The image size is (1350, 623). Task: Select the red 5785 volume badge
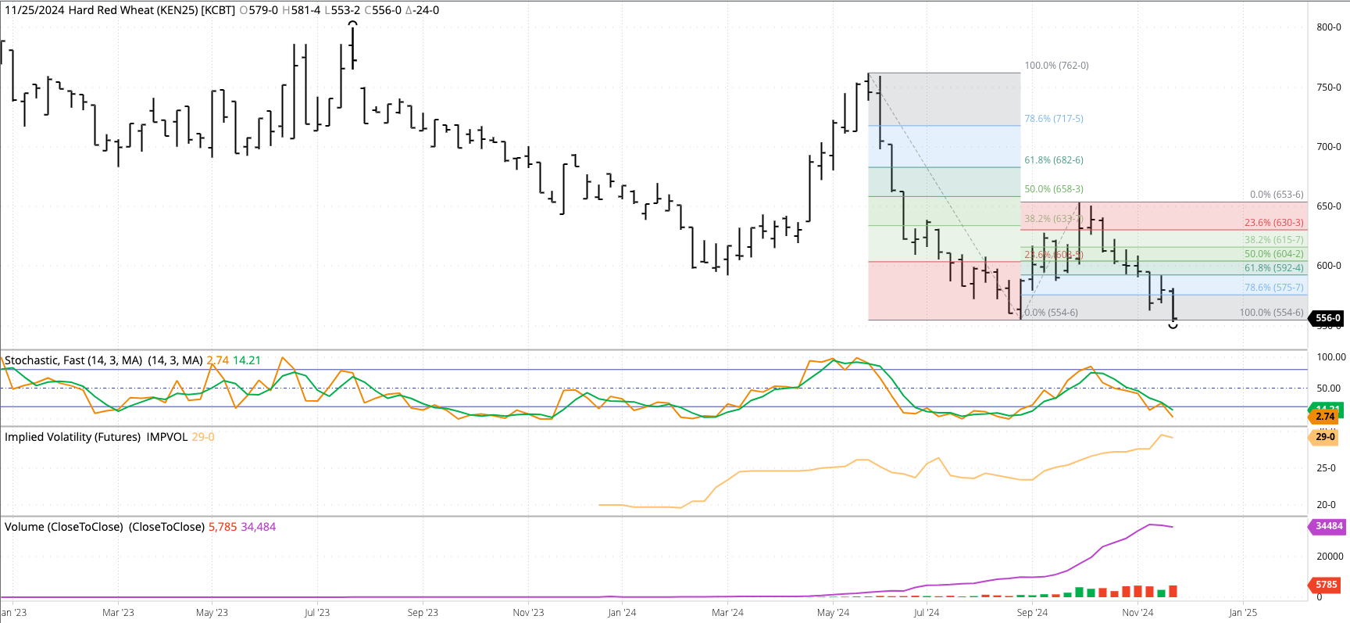pyautogui.click(x=1326, y=584)
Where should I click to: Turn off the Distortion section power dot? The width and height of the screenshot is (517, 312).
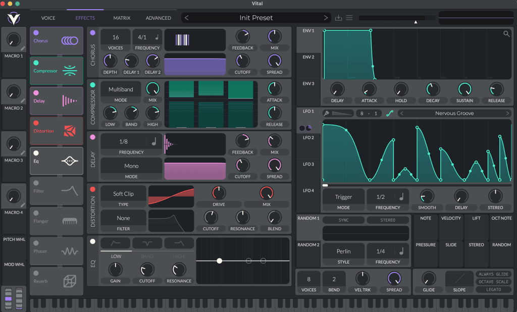93,189
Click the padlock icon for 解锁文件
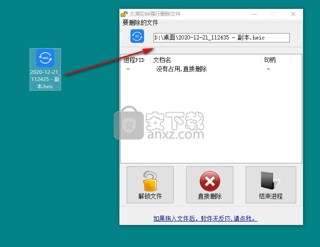The height and width of the screenshot is (247, 320). click(150, 181)
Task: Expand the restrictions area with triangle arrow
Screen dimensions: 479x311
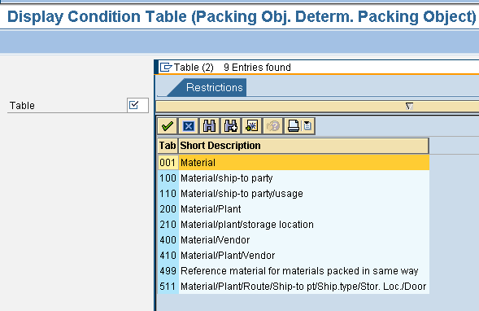Action: click(409, 106)
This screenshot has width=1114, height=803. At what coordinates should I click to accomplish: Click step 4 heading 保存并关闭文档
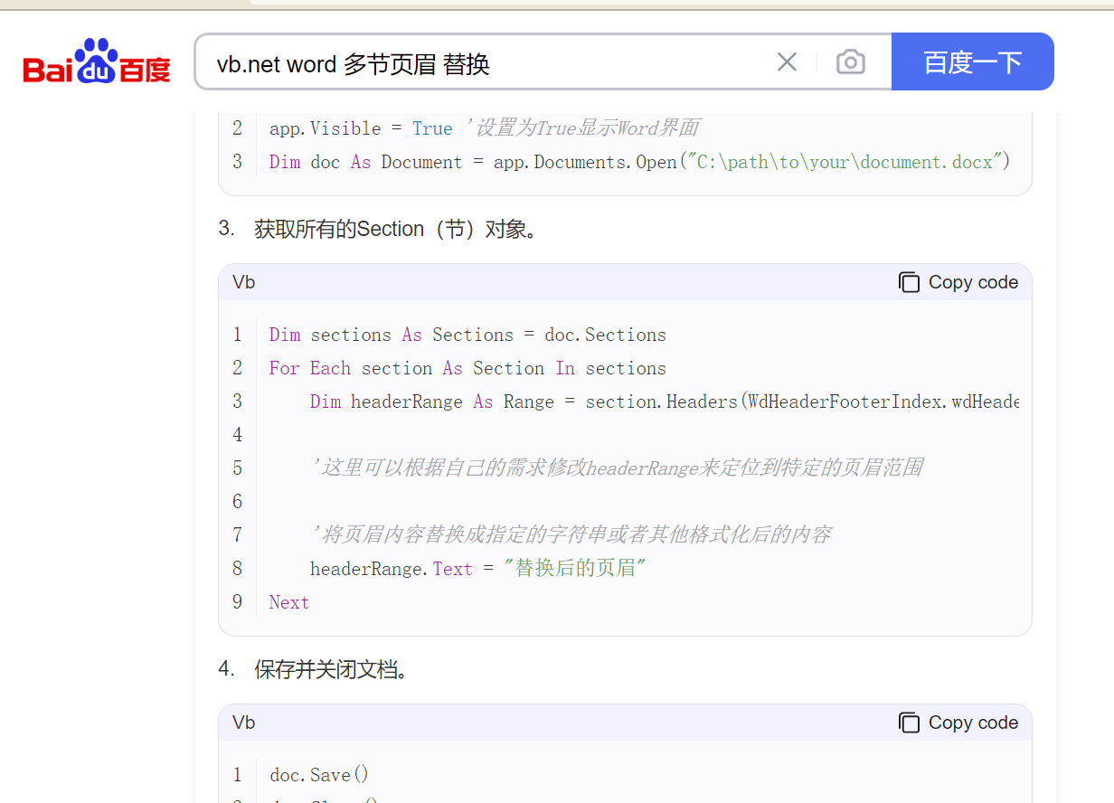[331, 670]
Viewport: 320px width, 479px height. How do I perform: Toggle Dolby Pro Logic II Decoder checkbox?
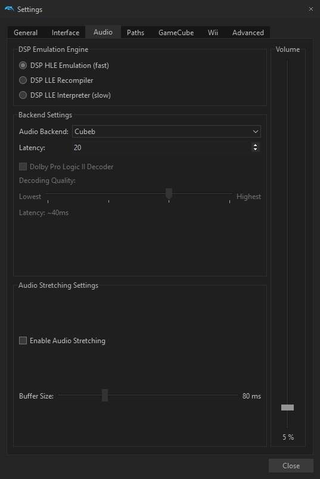[23, 166]
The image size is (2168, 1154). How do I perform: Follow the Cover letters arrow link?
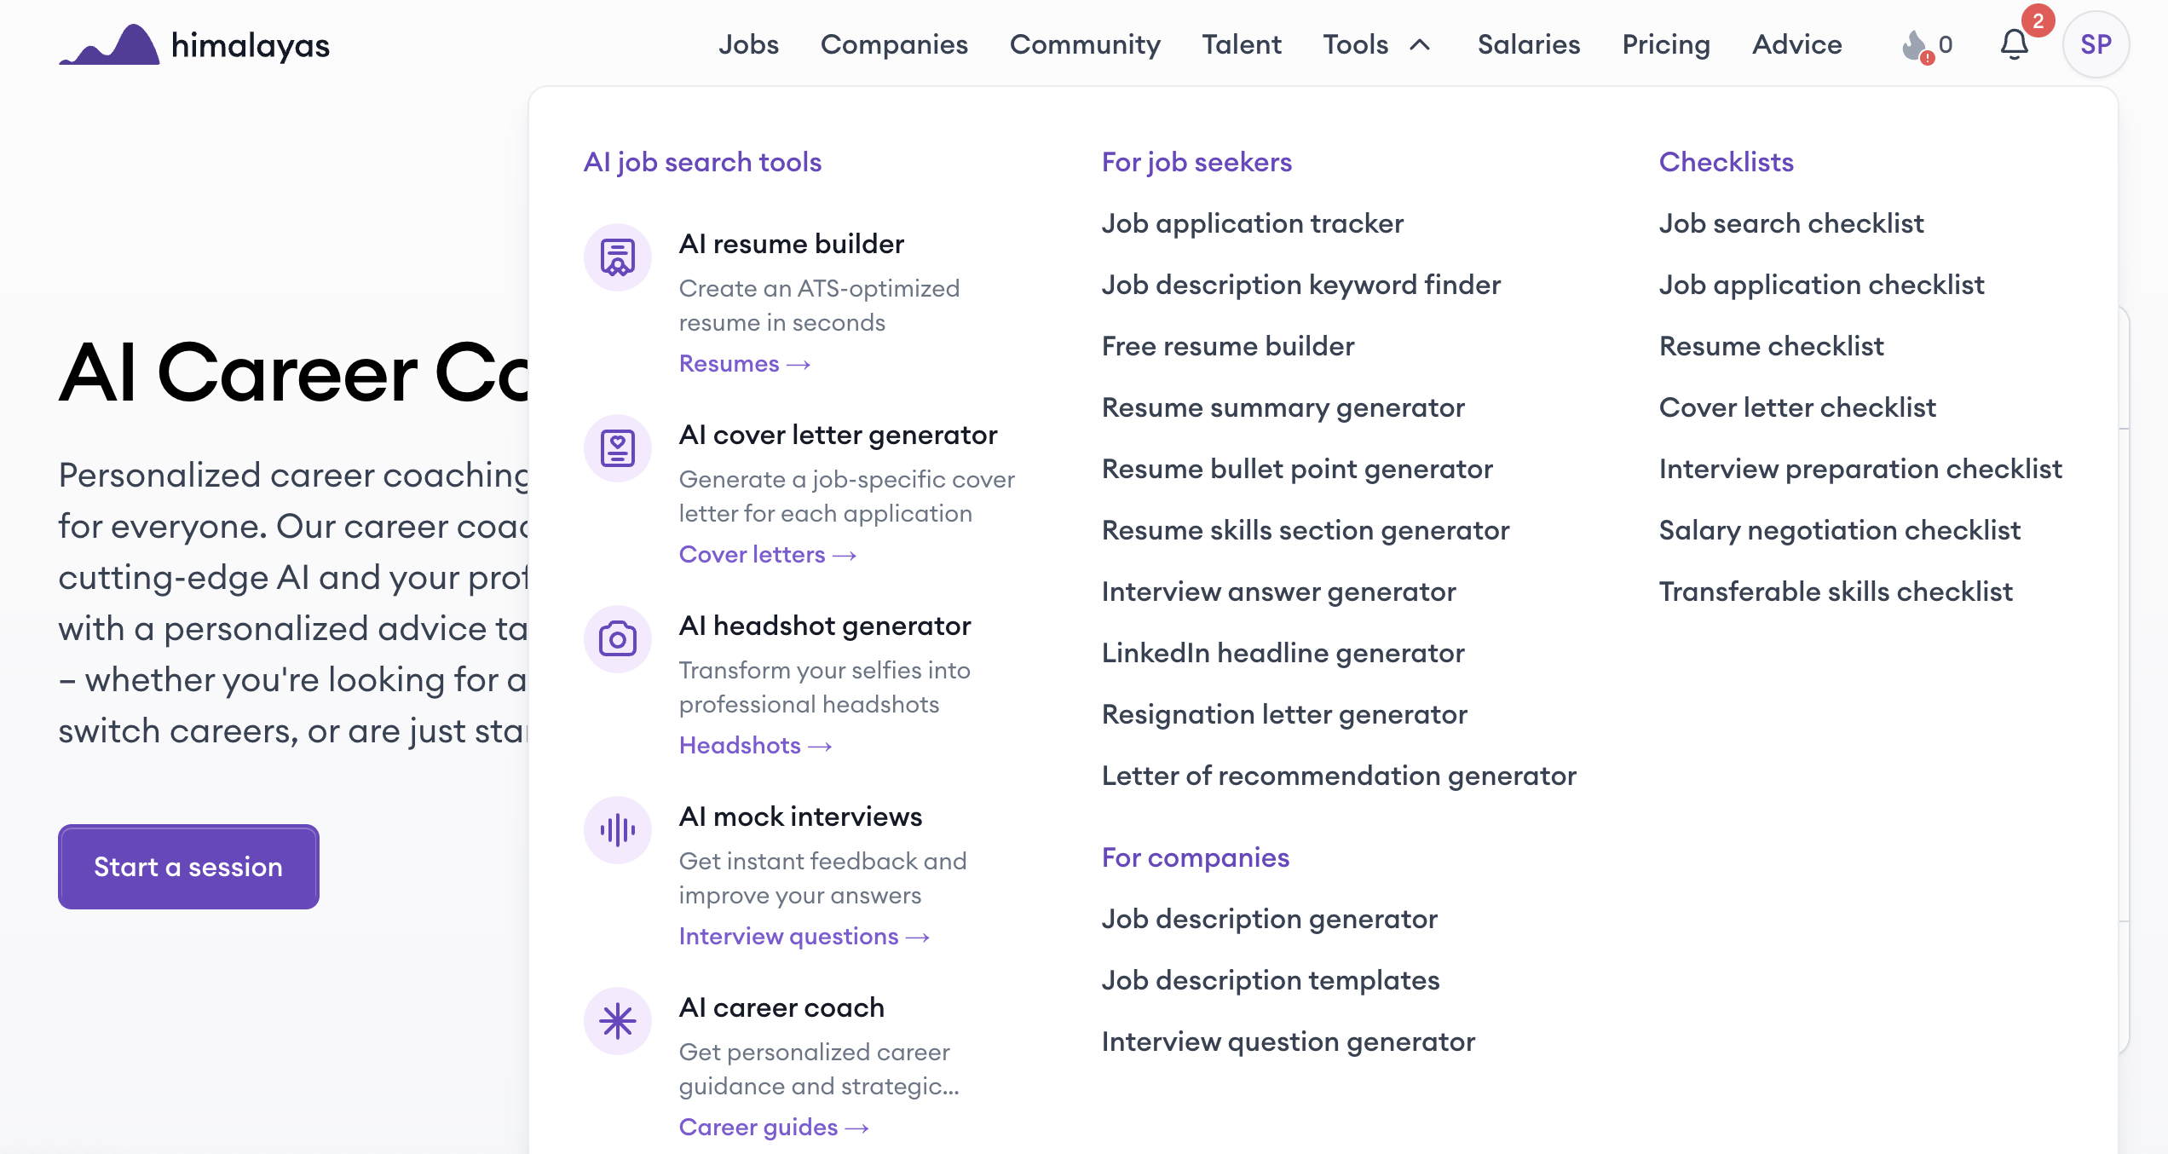point(767,555)
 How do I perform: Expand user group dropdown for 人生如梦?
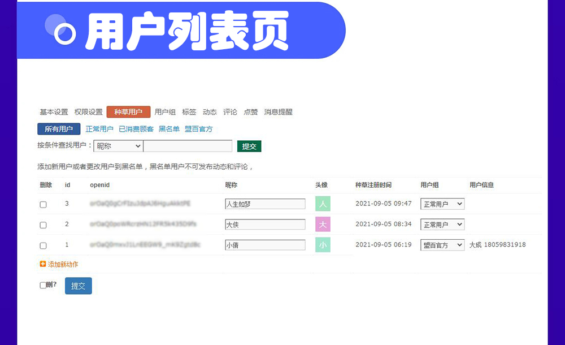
+ + +
§ TASK INSTRUCTIONS: Find the lines of the listing above that hold "Expand". Please copy them.

§ RESULT FOR THIS TASK:
Task: Expand the restrictions area with triangle arrow
 How do I perform: Expand user group dropdown for 人生如梦?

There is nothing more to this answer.